Fall academic COVID-19 preparations discussed at faculty meeting
Team 2020 tasked with making decisions required to resume normal campus operations
Vice Chancellor Ian Waitz presented several possibilities for the fall academic term during the April 22 faculty meeting, including remote teaching, in-person classes, socially-distant learning, or a hybrid scenario.
Waitz said that some students, such as international students, may need to engage in remote learning while others may be back on campus for in-person classes. He said, however, that this partly-remote education may be more difficult to implement than either fully remote or fully in-person options.
Waitz added that a “Team 2020” is tasked with gradually resuming normal campus operations.
Team 2020 is distinct from the COVID-19 planning team and continuity working groups, which have expanded to include working groups for community, space planning, personal protective equipment, and community continuity.
The presentation slides wrote that the team will “forecast the key decisions that need to be made, by whom and when,” and inform the senior team, academic council, and other stakeholders.
Additionally, the team is responsible for defining “all the switches that need to be turned-off to scale-back operations” or “turned-on” to resume normal operations, according to the slides. Its objectives include enabling MIT to respond in a “nimble manner” to support the Institute’s missions, values, and current needs.

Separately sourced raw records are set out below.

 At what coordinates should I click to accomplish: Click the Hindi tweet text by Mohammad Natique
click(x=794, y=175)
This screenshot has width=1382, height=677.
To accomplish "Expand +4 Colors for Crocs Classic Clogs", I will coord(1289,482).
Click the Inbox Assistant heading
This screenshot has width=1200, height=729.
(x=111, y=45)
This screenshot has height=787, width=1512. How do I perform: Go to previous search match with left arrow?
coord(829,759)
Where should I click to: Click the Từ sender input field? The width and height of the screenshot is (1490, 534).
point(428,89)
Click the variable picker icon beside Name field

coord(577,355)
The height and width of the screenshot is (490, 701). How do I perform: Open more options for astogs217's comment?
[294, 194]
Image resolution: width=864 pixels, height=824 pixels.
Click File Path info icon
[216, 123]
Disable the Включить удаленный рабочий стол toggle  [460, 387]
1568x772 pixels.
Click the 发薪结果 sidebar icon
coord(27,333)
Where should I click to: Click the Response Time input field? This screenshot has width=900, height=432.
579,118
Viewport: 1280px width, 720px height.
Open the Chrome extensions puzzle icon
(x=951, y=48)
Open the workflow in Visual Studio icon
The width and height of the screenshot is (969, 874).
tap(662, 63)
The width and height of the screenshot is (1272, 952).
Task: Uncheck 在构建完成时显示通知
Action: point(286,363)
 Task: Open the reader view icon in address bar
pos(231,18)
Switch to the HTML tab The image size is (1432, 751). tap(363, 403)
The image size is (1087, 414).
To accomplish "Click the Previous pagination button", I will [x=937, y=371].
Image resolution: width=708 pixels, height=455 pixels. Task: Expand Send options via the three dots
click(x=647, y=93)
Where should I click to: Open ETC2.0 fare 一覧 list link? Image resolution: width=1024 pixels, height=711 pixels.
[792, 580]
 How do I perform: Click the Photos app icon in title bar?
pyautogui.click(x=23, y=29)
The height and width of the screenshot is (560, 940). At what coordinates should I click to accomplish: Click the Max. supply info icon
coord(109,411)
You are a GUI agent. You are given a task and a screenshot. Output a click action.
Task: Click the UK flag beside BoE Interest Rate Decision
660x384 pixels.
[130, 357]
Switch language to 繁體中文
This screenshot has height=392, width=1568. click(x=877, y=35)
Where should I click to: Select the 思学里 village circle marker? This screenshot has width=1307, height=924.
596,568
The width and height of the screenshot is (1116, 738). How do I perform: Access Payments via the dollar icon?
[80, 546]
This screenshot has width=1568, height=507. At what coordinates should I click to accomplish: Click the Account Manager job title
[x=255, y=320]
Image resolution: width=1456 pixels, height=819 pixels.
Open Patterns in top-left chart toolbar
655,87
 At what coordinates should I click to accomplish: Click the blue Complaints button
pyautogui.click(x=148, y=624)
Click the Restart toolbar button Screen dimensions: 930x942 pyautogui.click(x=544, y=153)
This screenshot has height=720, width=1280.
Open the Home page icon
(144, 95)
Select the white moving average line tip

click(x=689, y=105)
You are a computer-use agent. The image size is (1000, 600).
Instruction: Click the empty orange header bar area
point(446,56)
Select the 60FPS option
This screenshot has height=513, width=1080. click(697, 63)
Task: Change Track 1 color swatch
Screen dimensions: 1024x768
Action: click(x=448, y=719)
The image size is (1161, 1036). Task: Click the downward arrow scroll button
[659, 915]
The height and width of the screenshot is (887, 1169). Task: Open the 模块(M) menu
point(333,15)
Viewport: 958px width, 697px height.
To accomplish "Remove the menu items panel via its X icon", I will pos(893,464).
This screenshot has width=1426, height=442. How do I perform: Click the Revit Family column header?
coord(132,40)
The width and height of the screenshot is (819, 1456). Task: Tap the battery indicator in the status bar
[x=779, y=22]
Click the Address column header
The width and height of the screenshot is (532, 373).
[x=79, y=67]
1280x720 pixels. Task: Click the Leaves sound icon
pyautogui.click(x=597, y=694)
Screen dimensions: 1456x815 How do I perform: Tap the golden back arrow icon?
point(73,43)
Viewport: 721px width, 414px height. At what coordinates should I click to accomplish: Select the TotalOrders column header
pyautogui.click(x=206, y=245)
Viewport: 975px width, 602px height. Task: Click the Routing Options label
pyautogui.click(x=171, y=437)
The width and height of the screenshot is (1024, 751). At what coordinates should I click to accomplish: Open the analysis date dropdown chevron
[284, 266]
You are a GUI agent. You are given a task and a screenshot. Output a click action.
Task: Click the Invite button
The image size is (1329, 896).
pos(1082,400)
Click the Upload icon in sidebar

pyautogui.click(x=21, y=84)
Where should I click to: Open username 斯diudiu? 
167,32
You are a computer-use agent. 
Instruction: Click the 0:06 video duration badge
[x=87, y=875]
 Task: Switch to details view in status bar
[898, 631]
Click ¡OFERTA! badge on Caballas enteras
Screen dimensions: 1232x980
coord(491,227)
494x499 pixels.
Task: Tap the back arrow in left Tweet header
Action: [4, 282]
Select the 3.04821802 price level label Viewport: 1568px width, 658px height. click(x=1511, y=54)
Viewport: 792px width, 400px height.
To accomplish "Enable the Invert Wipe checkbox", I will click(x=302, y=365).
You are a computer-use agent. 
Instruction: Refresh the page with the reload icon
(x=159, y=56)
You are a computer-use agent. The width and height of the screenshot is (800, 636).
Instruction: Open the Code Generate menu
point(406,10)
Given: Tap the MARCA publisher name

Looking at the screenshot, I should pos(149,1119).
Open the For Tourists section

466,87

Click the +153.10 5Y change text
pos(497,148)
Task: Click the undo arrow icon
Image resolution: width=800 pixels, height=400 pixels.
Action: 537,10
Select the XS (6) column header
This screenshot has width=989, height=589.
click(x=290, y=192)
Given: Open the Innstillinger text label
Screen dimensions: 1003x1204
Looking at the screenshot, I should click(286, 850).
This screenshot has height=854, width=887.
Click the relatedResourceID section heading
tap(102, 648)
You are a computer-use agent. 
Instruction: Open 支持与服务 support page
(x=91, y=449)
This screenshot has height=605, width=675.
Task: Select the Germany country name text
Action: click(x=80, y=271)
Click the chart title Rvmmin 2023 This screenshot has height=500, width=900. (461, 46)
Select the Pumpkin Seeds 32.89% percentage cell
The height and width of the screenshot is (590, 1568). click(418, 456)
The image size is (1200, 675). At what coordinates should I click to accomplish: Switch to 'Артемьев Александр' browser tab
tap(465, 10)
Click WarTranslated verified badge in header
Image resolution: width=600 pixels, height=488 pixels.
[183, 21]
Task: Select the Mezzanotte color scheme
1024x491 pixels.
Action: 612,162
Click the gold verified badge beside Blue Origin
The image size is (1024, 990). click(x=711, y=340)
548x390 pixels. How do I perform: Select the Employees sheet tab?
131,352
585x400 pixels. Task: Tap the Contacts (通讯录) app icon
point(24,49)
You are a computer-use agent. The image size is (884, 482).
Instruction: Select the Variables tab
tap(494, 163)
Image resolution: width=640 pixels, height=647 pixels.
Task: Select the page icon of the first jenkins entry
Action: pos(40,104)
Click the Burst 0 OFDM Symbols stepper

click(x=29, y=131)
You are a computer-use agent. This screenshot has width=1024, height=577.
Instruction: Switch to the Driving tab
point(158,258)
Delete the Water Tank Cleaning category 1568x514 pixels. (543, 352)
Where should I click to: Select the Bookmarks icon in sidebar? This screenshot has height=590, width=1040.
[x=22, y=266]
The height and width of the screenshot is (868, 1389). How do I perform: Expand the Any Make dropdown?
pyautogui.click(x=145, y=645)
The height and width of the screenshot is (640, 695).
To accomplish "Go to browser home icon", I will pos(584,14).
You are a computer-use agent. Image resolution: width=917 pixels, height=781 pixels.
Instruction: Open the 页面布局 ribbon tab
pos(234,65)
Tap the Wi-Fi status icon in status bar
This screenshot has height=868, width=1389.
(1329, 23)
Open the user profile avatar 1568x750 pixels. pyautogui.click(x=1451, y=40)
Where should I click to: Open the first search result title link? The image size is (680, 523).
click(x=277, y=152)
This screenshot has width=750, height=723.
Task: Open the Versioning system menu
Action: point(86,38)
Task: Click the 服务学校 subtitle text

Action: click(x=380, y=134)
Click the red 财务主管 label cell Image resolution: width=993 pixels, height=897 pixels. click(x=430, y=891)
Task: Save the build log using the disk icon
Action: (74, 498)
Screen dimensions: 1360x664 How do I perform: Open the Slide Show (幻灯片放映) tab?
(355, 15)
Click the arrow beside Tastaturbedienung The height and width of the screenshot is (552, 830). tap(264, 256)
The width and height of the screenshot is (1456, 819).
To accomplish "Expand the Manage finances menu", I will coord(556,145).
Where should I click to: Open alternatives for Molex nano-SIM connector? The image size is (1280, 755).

The slides wrote that the team will assess state and national efforts to “flatten the curve”; medical, scientific, and technological progress including testing, monitoring, therapeutics, and vaccines; and new social, cultural, and ethical standards.
New behavioral strictures for resuming work may include wearing face-masks, holding large classes online, encouraging remote work for high-risk populations, having labs work in teams, and heightening cleaning standards, the slides wrote.
Next steps include preparing for both online teaching and in-person education, as well as continuing to monitor the health of the MIT community, Waitz said.
Professor Yossi Sheffi PhD ’78, director of the Center for Transportation and Logistics, commented that due to visa logistics, international students will likely not be able to come to campus in the fall, even if MIT allows in-person classes. He also said that half-remote teaching could have some classes be in person and some remote, instead of all classes being half-and-half. Alternatively, some classes could have online-only lectures and in-person or mixed recitations, Sheffi said.
Architecture professor Caroline Jones encouraged Team 2020 to increase their “faculty engagement,” particularly to “exploit the expertise” of the School of Architecture and Planning faculty in designing a safe return to campus.
Music professor Emily Pollock asked when on-campus childcare will re-open, adding that childcare can be re-opened even if undergrads remain off campus. Many attendees also expressed support for Pollock’s question in the meeting’s chat.
Waitz replied that the team cannot yet make that decision, as “any plans have to be conditioned on the health and safety of the community on campus.”
Provost Martin Schmidt PhD ’88 wrote in the meeting’s chat that the concern about childcare is “very much top of mind” for him and that “we need to make sure we address this.”
Literature professor Shankar Raman ’86 pointed out that some faculty may not be comfortable teaching in-person classes due to health risks. He also said that MIT should look at other countries’ models and actions to incorporate into and inspire MIT’s. Raman emphasized that hands-on lab classes are not the only classes that lose out when conducted virtually, as much of the experience of small, discussion-based humanities classes cannot be replicated over Zoom.